19. In my opinion there was always one scheme - promotion of the cups made from potato flour. Potato Cup (SA) Pty Ltd always intended to promote that one scheme. Business convenience caused the decision to set up three trusts. Still there was the one scheme. The scheme was never promoted by a person whose ordinary business was the promotion of similar schemes. The ordinary business of the promoter here was to promote this one scheme. Nor were there any "similar schemes".

20. If it be thought, contrary to my opinion, that the promoter promoted more than one scheme it was in my opinion a promotion of three identical schemes. All were concerned with the making of potato cups from flour. "Identical" is not the same as "similar".
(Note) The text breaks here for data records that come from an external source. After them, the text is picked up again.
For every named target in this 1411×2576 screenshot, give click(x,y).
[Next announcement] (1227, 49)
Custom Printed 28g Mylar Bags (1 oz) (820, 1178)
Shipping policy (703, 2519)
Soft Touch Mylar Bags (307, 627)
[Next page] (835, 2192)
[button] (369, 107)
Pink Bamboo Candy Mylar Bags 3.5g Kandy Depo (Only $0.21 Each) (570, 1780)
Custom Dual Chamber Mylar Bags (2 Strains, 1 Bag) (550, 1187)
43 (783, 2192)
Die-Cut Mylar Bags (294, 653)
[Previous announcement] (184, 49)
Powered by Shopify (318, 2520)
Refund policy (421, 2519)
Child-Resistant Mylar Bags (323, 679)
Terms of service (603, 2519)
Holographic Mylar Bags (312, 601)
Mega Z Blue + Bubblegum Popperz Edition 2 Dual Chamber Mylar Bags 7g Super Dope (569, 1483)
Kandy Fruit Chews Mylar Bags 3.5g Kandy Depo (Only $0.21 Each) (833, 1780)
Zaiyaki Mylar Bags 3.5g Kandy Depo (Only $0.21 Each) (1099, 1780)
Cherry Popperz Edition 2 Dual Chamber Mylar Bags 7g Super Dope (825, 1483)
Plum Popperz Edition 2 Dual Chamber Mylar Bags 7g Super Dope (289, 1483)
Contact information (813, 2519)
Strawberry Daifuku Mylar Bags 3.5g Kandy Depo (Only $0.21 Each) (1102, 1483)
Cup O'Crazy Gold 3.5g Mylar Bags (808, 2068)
21. Mr Vorreiter emphasised the use of the singular - "Trust deed or proposed Trust deed" in the proviso to the regulation but I think the words in the singular can embrace the plural or, indeed, the collective singular.

22. I said that no case was helpful. I was referred to the decision of Australian Securities Commission v Woods and Ors (1991) 6 ACSR 191. I think that case is distinguishable. If not, I respectfully differ from the reasoning of Pincus J on the point debated here.

23. I agree with the reasoning and decision of the magistrate. I dismiss the appeal.